** WHAT THE TASK ASKS **
Return the count of lines in the records that include the string "computer", and nothing besides it.

Recorded data

BEGIN

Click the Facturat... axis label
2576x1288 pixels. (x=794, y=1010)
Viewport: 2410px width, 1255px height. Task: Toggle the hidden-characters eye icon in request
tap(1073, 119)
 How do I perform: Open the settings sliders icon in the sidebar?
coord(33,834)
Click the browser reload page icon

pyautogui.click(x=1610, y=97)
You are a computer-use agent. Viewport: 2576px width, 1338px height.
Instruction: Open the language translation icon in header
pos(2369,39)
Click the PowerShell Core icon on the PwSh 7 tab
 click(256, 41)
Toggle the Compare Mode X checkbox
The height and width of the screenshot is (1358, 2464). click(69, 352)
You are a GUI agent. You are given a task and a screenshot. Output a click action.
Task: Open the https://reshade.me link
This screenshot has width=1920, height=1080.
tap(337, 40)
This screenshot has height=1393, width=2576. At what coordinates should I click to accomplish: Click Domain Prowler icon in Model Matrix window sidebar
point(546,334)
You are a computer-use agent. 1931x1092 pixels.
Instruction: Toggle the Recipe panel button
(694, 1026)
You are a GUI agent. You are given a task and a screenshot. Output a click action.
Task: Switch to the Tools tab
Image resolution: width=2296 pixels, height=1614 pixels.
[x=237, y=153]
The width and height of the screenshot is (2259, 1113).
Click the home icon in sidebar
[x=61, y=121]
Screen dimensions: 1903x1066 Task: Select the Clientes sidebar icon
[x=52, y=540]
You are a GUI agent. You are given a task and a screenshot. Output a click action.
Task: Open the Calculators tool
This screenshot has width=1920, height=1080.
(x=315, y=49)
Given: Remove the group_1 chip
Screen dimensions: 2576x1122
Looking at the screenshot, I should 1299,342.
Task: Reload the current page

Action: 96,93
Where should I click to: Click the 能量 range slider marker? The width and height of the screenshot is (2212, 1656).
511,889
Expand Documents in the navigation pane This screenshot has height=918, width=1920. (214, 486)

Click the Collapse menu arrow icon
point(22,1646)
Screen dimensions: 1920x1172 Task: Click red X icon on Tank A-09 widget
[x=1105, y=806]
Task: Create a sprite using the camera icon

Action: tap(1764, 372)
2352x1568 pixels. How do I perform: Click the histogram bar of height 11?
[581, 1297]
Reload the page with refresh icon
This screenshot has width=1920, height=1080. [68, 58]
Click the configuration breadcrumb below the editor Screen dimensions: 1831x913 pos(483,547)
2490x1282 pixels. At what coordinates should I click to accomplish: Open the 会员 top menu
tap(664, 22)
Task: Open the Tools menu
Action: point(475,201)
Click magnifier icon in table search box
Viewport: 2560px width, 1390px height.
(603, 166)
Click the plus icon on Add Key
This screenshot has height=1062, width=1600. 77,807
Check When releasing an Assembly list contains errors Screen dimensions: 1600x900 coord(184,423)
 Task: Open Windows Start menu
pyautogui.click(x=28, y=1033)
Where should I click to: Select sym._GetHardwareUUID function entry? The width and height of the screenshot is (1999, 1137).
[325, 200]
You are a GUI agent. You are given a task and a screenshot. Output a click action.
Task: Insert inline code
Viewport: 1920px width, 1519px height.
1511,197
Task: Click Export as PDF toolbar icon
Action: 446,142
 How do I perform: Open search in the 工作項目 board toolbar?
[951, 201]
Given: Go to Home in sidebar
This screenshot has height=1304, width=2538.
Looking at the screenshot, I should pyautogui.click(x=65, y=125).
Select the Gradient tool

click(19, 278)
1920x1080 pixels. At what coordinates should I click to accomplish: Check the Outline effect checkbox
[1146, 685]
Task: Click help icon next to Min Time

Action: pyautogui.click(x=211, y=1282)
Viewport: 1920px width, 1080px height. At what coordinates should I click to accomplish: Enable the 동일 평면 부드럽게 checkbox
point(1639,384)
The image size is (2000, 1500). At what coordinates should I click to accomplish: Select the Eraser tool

END

** WRITTEN RESPONSE **
2